Instructions:
[1] Reproduce everything from "For these two" down to "side of CHRIS." in the comments on reporting serious incidents.
[2] Carry on the comments on reporting serious incidents from the point where they stop.

Supplied passage:
>> Start
Reporting Serious Incidents
 

Keeping in mind that Guidance Documents are interpretive of regulations and while they may bind regulators who are obligated to adhere to regulations, they do not bind the regulated entities.  Therefore:

  • As the only “acceptable” method of reporting a serious incident or an allegation of abuse or neglect is the department’s web-based system (CHRIS); the threat of citation for any report outside the limited 24 hour time frame is unreasonable.  This is especially true because the only alternative method (email) is allowable only if the CHRIS portal is determined to be unavailable or another reason “not under the provider’s control.” There are a myriad of reasons why communication option(s) dependent on technology (up to and including a source of power) may be unavailable and, absent confidence that “not under the provider’s control” will be based on the judgement of the provider this is obviously problematic.  This Guidance might be manageable if there were DBHDS/DELTA support staff available 24/7 via telephonic means.
  • Lacking 24/7 support, the insistence in the Guidance, under threat of citation, that providers must have sufficient authorized users to allow for incidents to be entered 24/7 is also unreasonable.  There are a myriad of reasons why an authorized user could not access the system or that even with multiple authorized users none would be available on a timely manner to do so.  It should be noted that the first duty for the provider is care not entering data in the DBHDS data bank.

 

For these two items – the issue is not to dispute the requirement for reporting within 24 hours, the issue is the interpretation (and apparent current practice) that the citation is to be issued based solely on the timestamp on the report  (data not available to the provider in the printed report); it is therefore, without any consideration of mitigating circumstance.  

 

Serious incidents may also be considered issues of possible abuse or neglect.  Therefore:

  • Either the provider will make that determination and file both a serious incident report AND an allegation of abuse or neglect report for the same occurrence, OR the staff of the Incident Management Unit (IMU) will determine that, in their opinion, the incident warrants an investigation of possible abuse or neglect and will note that the provider has not filed on the OHR side of CHRIS.
>> End
Material provided:
>> Start
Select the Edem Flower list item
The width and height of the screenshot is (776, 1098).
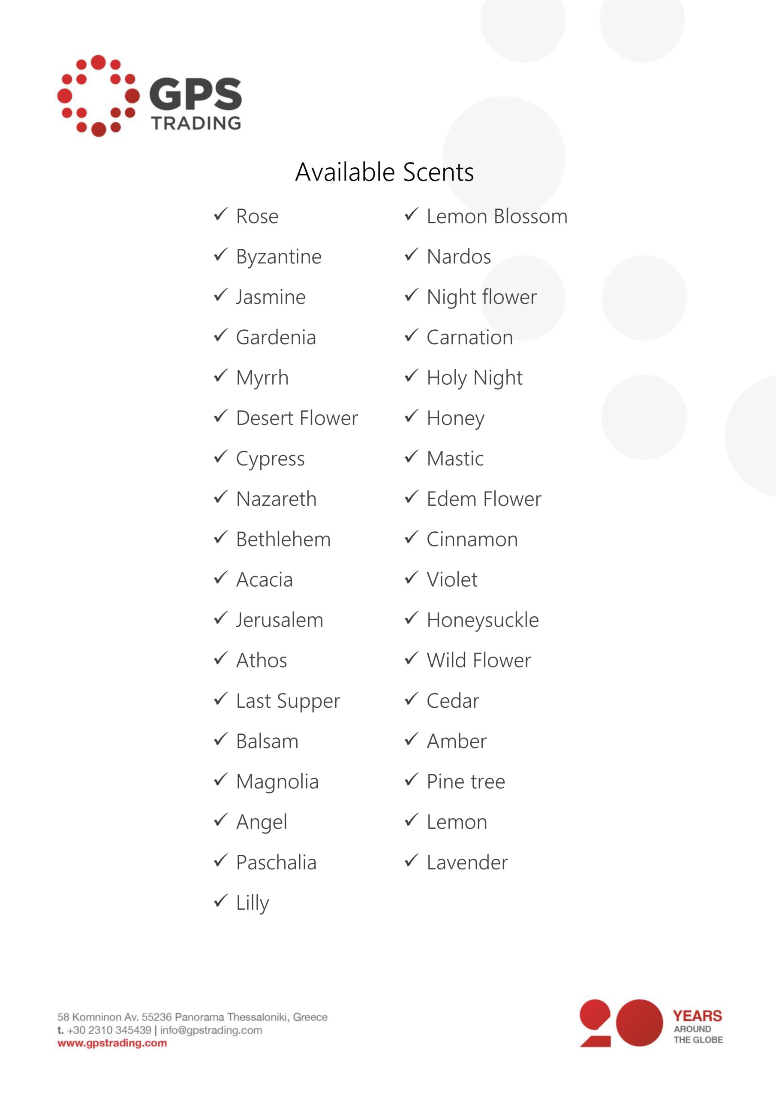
>> End
Results of the exercise:
[1]
For these two items – the issue is not to dispute the requirement for reporting within 24 hours, the issue is the interpretation (and apparent current practice) that the citation is to be issued based solely on the timestamp on the report  (data not available to the provider in the printed report); it is therefore, without any consideration of mitigating circumstance.  

 

Serious incidents may also be considered issues of possible abuse or neglect.  Therefore:

  • Either the provider will make that determination and file both a serious incident report AND an allegation of abuse or neglect report for the same occurrence, OR the staff of the Incident Management Unit (IMU) will determine that, in their opinion, the incident warrants an investigation of possible abuse or neglect and will note that the provider has not filed on the OHR side of CHRIS.

[2]
  • Allegations made by IMU must be communicated to the provider directly including the name of the individual making the allegation and the specific allegation.  The provider, who should note those details, can then initiate their internal process for complying with 12VAC35-115-230.  Making an assumption that this should have been done by the provider and communicating directly with staff of OHR should be viewed as negligence on the part of the IMU staff and treated accordingly.
  • The issuance of a citation for late report by OHR without determination that the provider had been informed of an allegation of abuse or neglect (apparent current practice) is in itself an “abuse” of the regulatory authority.

 

12VAC35-105-160F is the generic provision that covers DBHDS’s right to ask and the provider’s responsibility to provide information:

  • “D. F. The provider shall submit, or make available andwhen requested, submit reports and information that the department requires to establish compliance with these regulations and applicable statutes.”   
  • Requiring, under threat of citation for any violation, “follow-up” within a 48 hour time frame reinforces the perception that this Guidance is not designed to improve the quality of the services provided, but is instead designed to improve the data available to show to the Independent Reviewer for the DOJ Settlement Agreement – whether the data is of any value or not!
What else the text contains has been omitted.